In the interest of clarity I believe that we should describe the displacement of our rotary engines by its actual scientific size.

Some very experienced individuals have doubled and sometimes even tripled its size. This has become confusing to new impressionable members trying to communicate ideas correctly.

One would think that a physical measurement like displacement would be rudimentary but on a rotary it is more complicated than π X radius² X stroke X number of cylinders. Finding max volume from trochoid and peritrochoid shapes is a lot tougher.

I won’t bore you with formulas but all of the manufacturers signing licensing agreements to develop, and those producing Wankel engines including Alfa Romeo, American Motors, Citroen, Ford, General Motors, Mercedes-Benz, Nissan, Porsche, Rolls-Royce, Suzuki, Toyota and of course NSU and Mazda…and motorcycle manufactorers Sachs, DKW/Hercules, Norton and Suzuki… add John Deere, Artic Cat, Curtiss-Wright, also miscellaneous outboard and unmanned arcraft manufactures all agree on way actual displacement is determined and refere to them acordingly.

And yes, some sanctioning bodies use a multiplier which penalizes the Rotary as they do the two-stroke to help even out the competition. Displacement, however is a scientific measurement not up for opinions.

What size would Felix Wankel or Kenichi Yamamoto say that it is?

My Thoughts,
Barry

So.... which side are you agreeing with?

i have thought about this, and there are a few ways to look at it, none of which is that great IMO. my thoughts started with howard colemans assertion that 255hp in an 159CID engine will have a lot of cylinder pressure. which might be true in a PISTON engine, but the rotary is different enough that we can cast some doubt.

first off, the Mazda rotary is a 4 stroke engine. there are 4 distinct strokes, and there are 2 TDC's and 2 BDC's, just like a piston engine. unlike a piston engine these 4 strokes happen in a different physical location from each other.

▶ _What the task asks_
Retype the passage from the forum thread on rotary engine displacement, starting at "I won’t bore" and ending at "you agreeing with?".

▶ _Recorded information_
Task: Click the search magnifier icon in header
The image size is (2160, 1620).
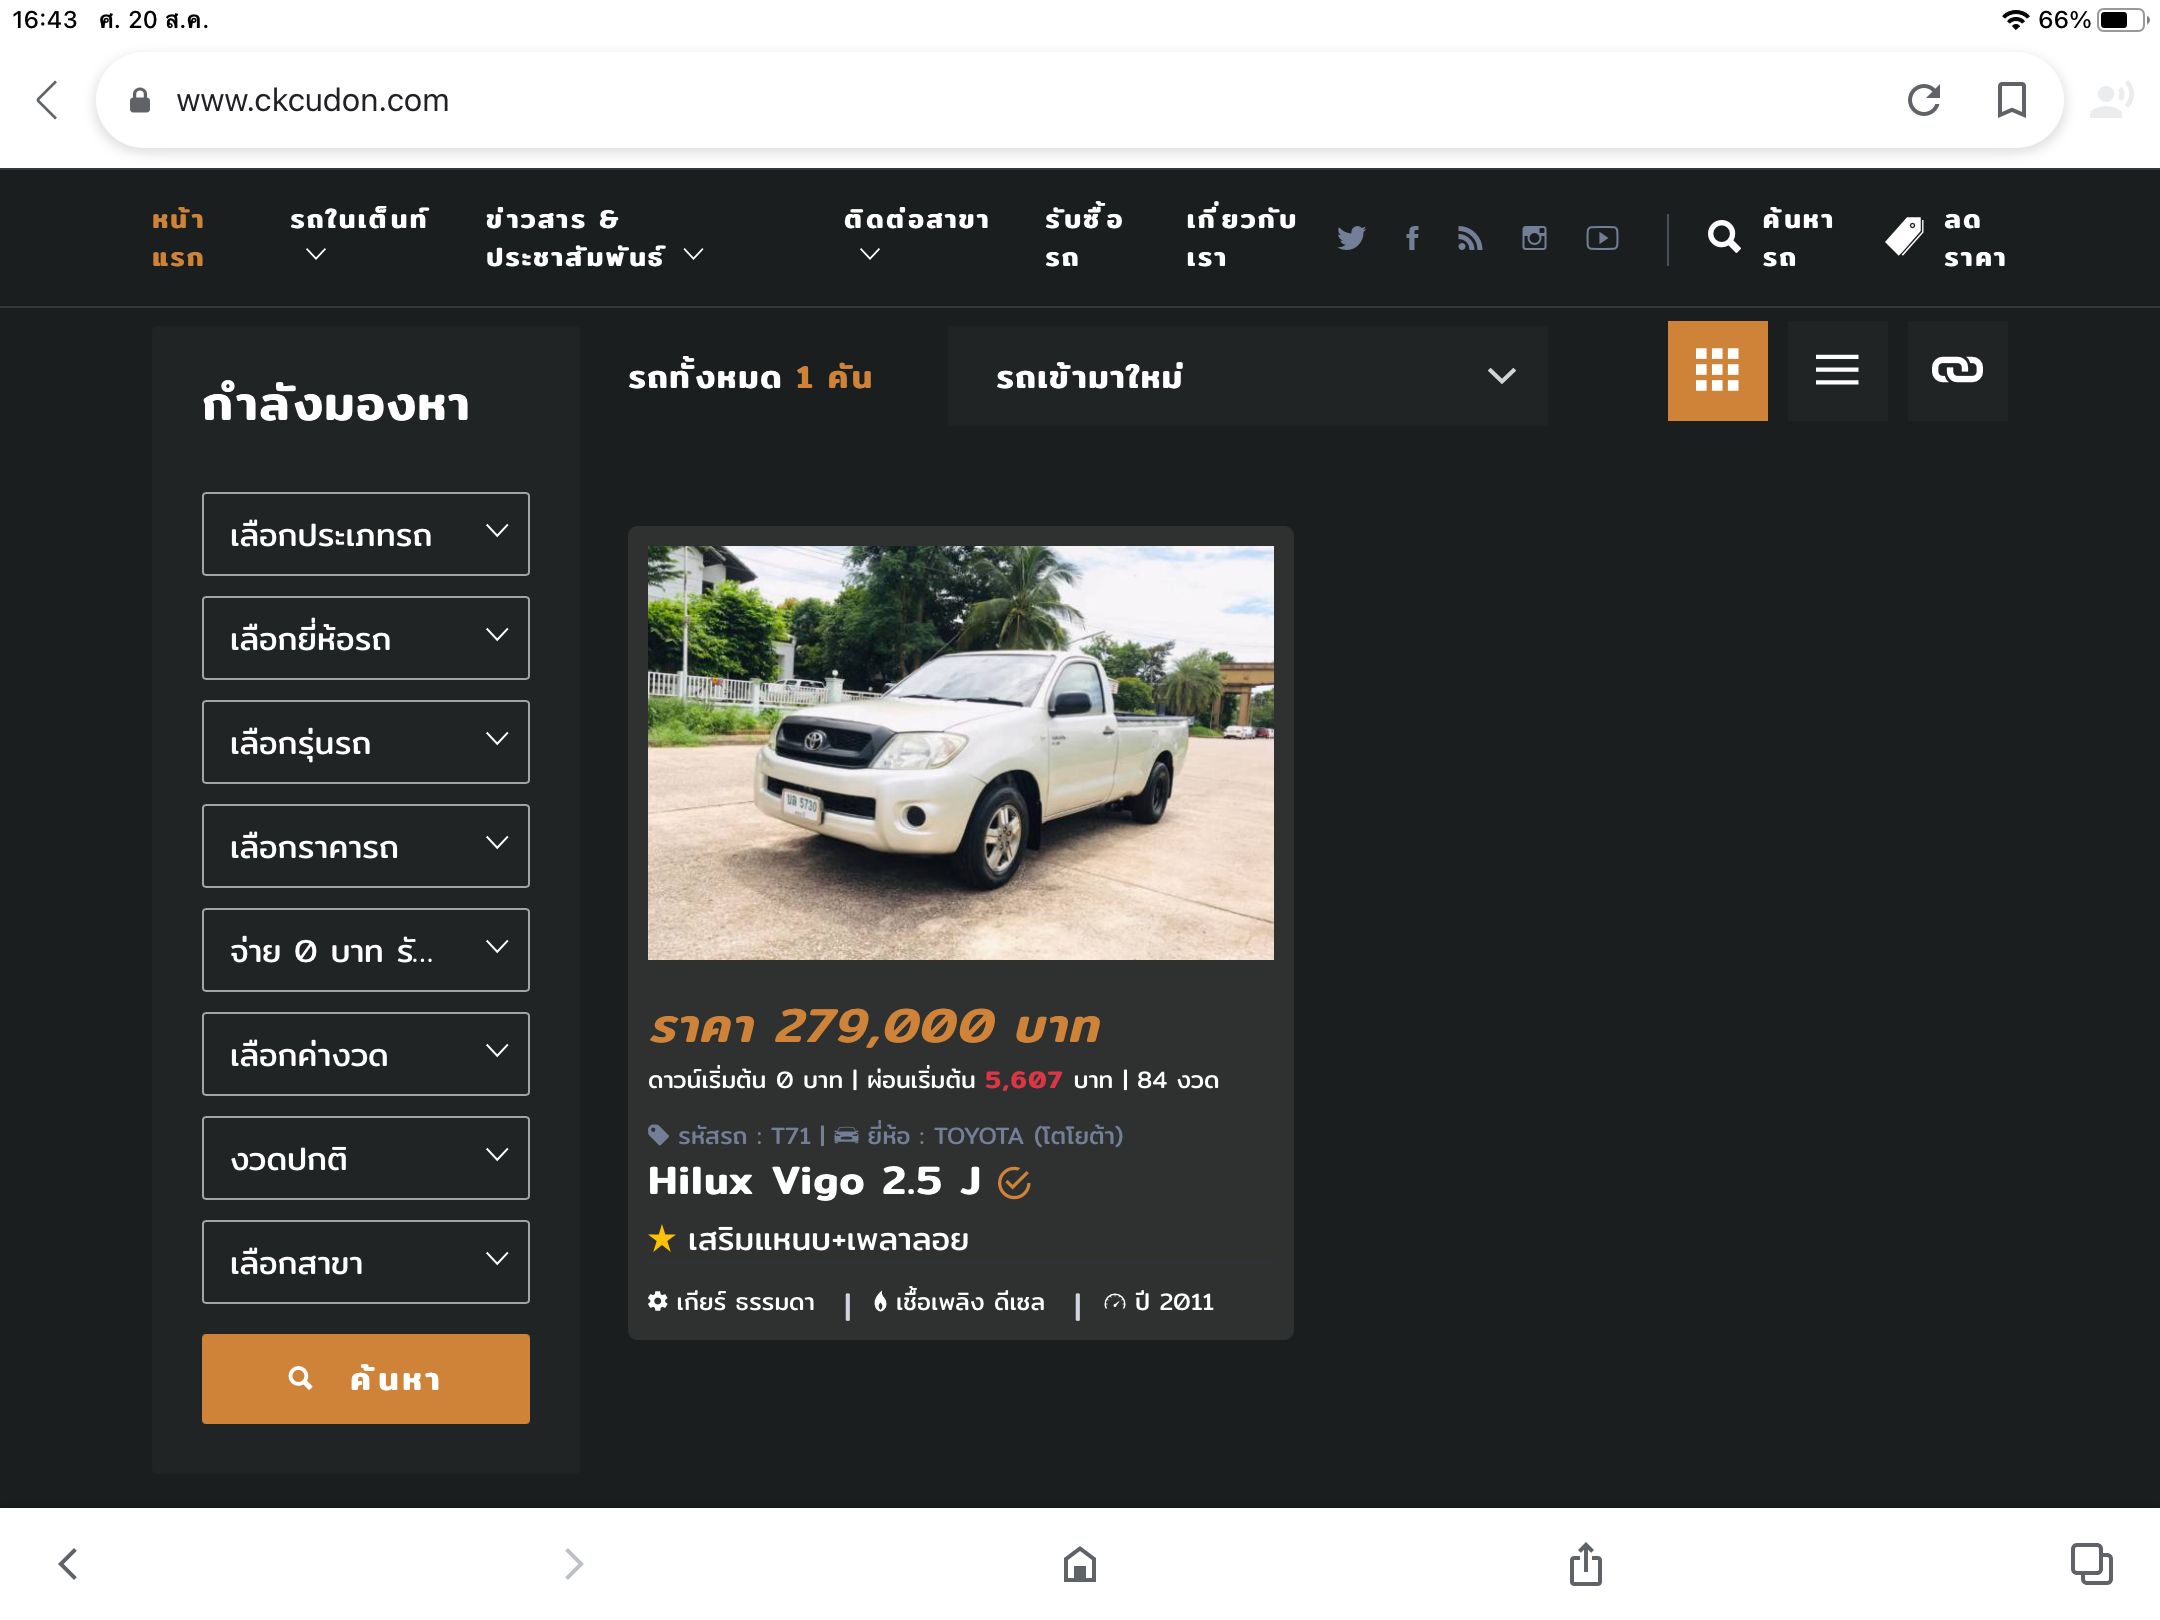Action: (1723, 237)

▶ _Output for this task_
I won’t bore you with formulas but all of the manufacturers signing licensing agreements to develop, and those producing Wankel engines including Alfa Romeo, American Motors, Citroen, Ford, General Motors, Mercedes-Benz, Nissan, Porsche, Rolls-Royce, Suzuki, Toyota and of course NSU and Mazda…and motorcycle manufactorers Sachs, DKW/Hercules, Norton and Suzuki… add John Deere, Artic Cat, Curtiss-Wright, also miscellaneous outboard and unmanned arcraft manufactures all agree on way actual displacement is determined and refere to them acordingly.

And yes, some sanctioning bodies use a multiplier which penalizes the Rotary as they do the two-stroke to help even out the competition. Displacement, however is a scientific measurement not up for opinions.

What size would Felix Wankel or Kenichi Yamamoto say that it is?

My Thoughts,
Barry

So.... which side are you agreeing with?